Picture this: you export a MySQL dump, try to import it on another server, and it blows up. Why? Because someone (me, years ago) named a column status. Or order. Or key. You know, words that MySQL decided are sacred.

The fix is simple — wrap those column names in backticks. The annoying part is doing it manually on a 500MB dump file. No thanks.

So I built clean-sql. You point it at a SQL dump file and it fixes things automatically. What started as a backtick-quoting tool has grown to handle six different import errors: reserved words as column names, double-escaped quotes from buggy backup tools, trailing backslashes in values, foreign key constraint failures, null bytes, and literal newlines that confuse the mysql client.

It uses a character-level state machine that properly tracks single-quoted strings — even across multi-line HTML email templates with escaped quotes and CSS. So it only fixes actual column names, never corrupting content inside string values.

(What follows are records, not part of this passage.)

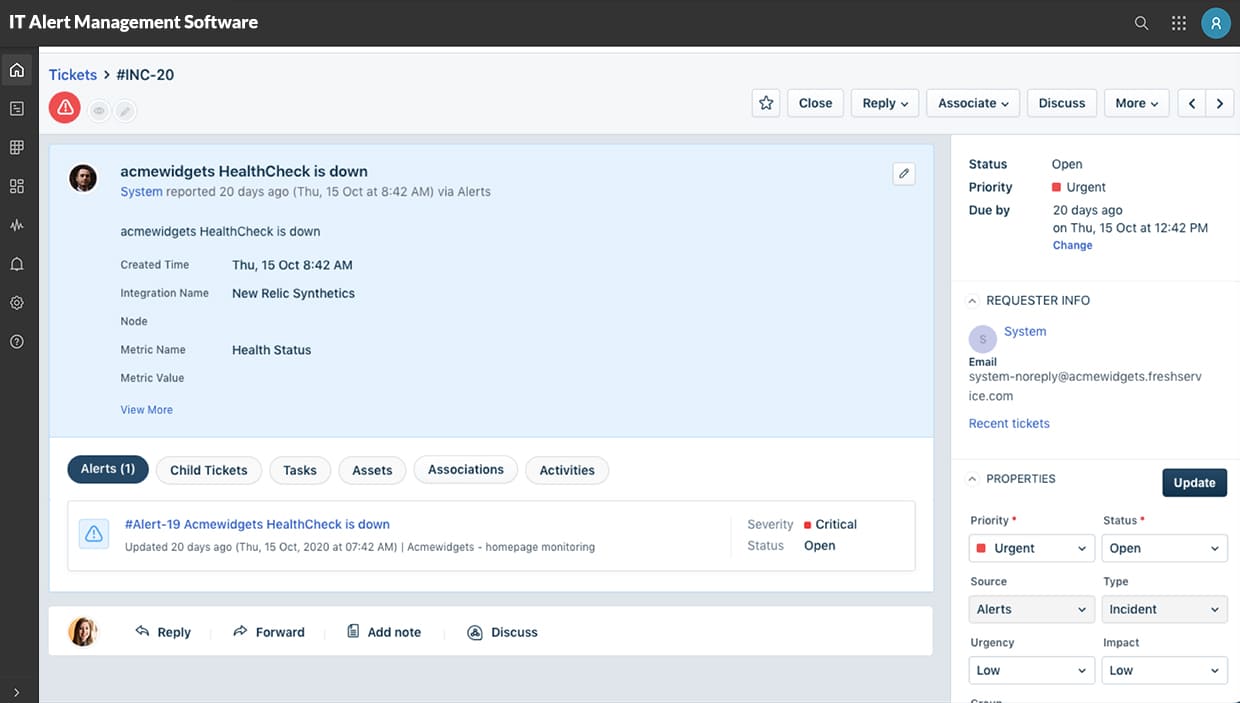Open alert #Alert-19 Acmewidgets HealthCheck link
The image size is (1240, 703).
tap(256, 523)
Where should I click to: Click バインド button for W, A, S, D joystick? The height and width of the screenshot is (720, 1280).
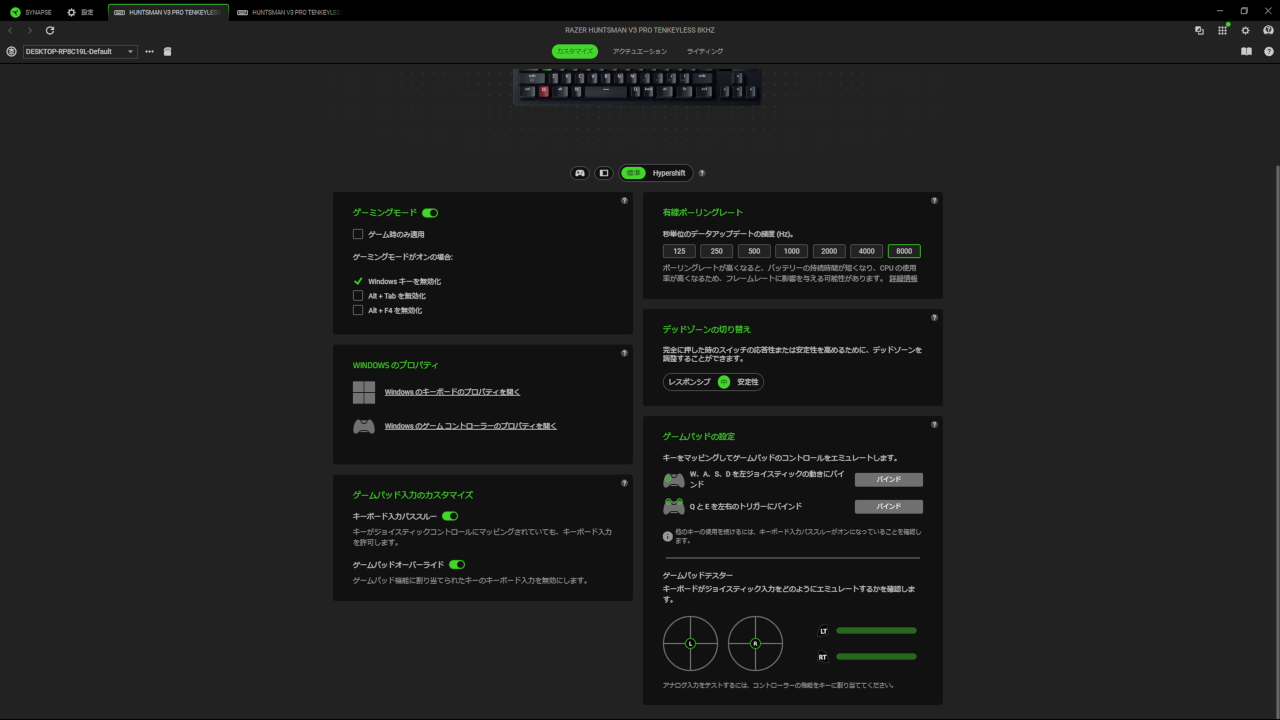tap(888, 480)
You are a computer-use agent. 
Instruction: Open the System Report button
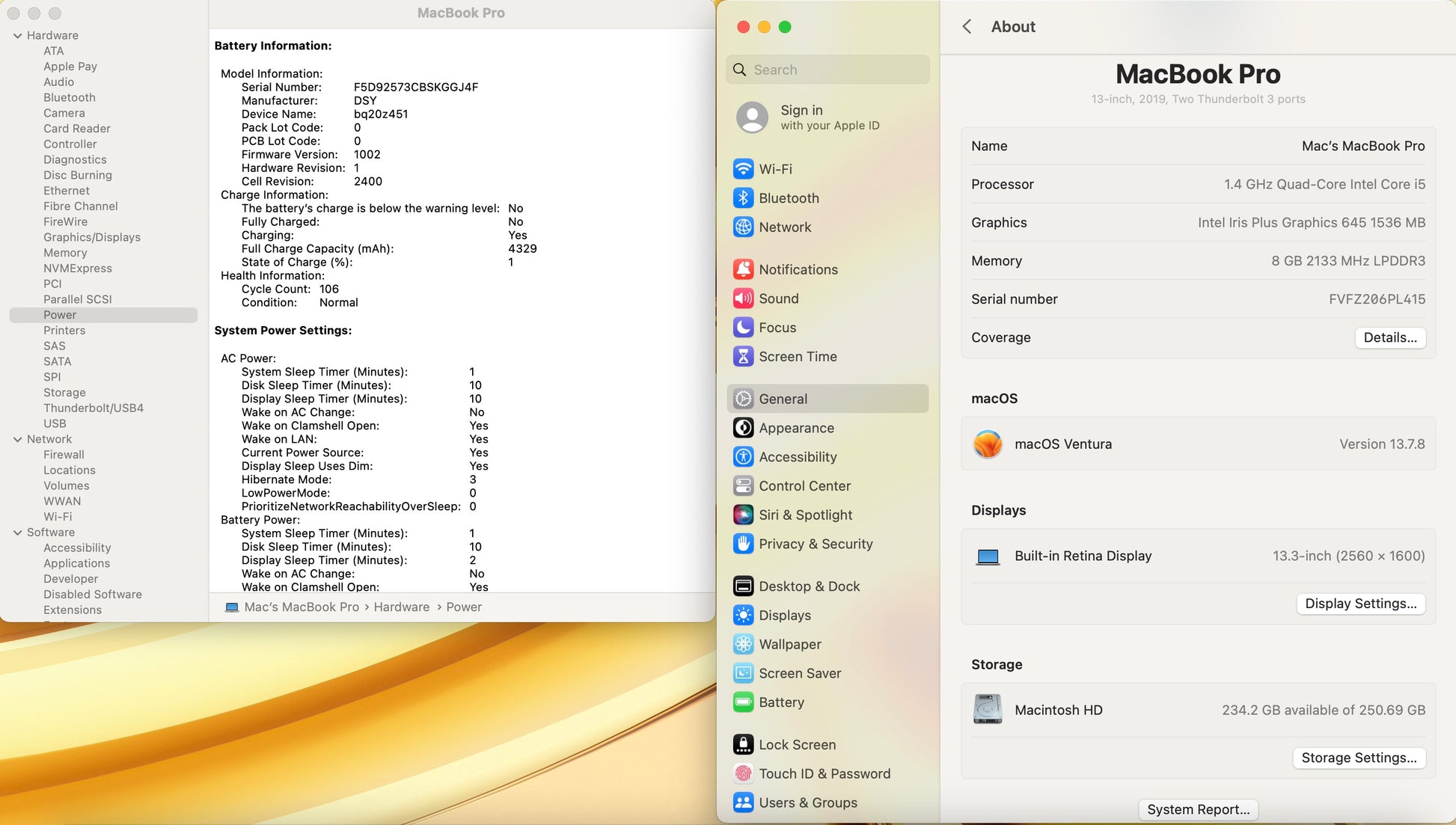(1198, 809)
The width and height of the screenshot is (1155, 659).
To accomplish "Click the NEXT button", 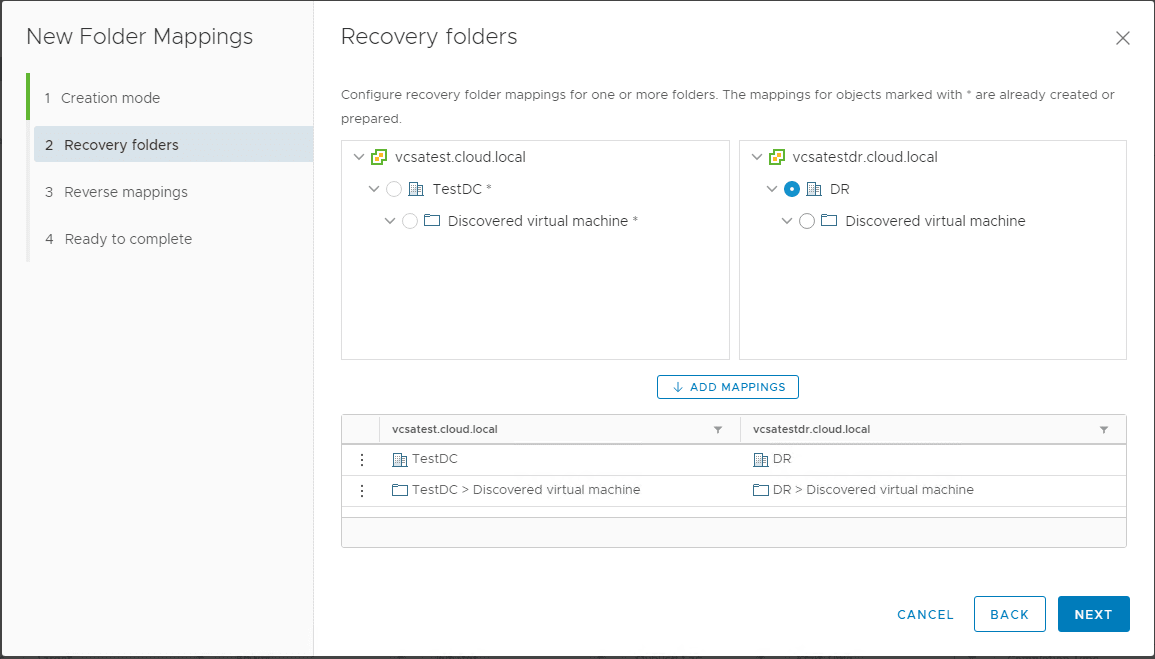I will coord(1093,614).
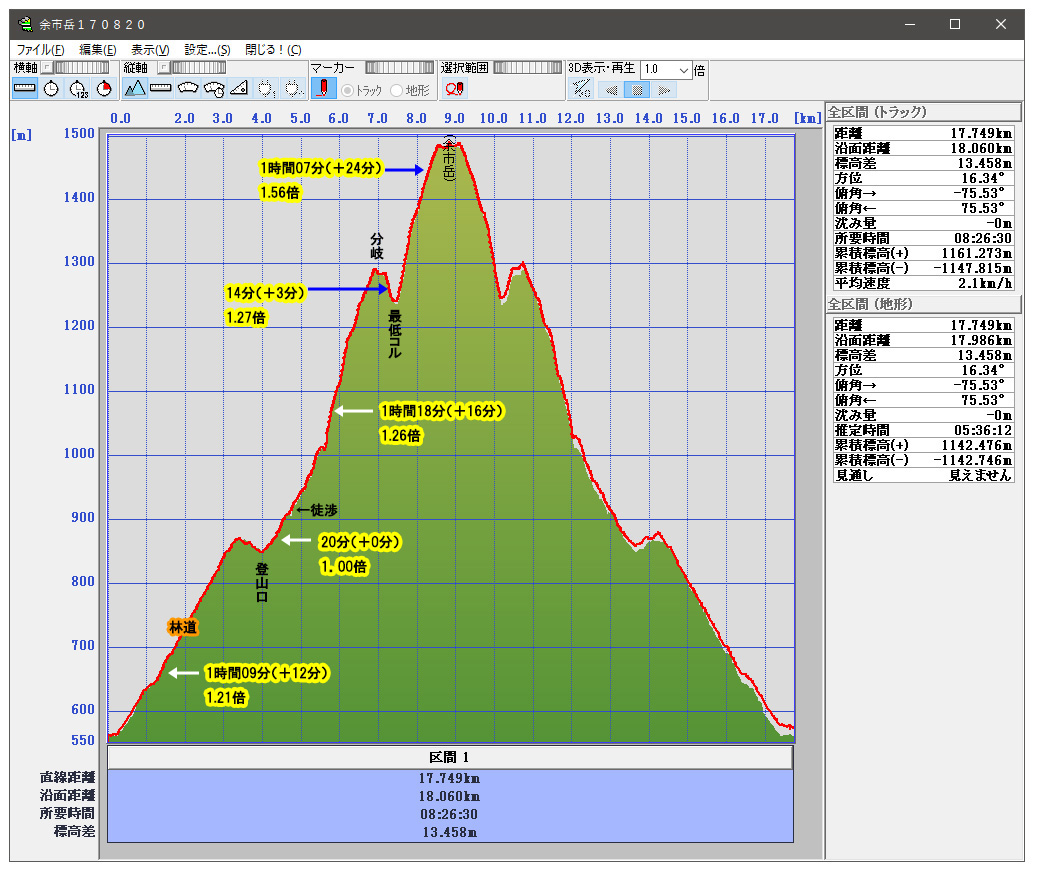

Could I have written a sed one-liner? Maybe. Would it have worked on edge cases? Absolutely not. I’ve been programming since 1988, I know better than to trust regex with SQL.

Built it in Go. Runs in seconds even on huge files — it shows a progress bar on big dumps and supports --check for dry runs, --disable-fk to wrap output with SET FOREIGN_KEY_CHECKS, and --update to self-update from GitHub.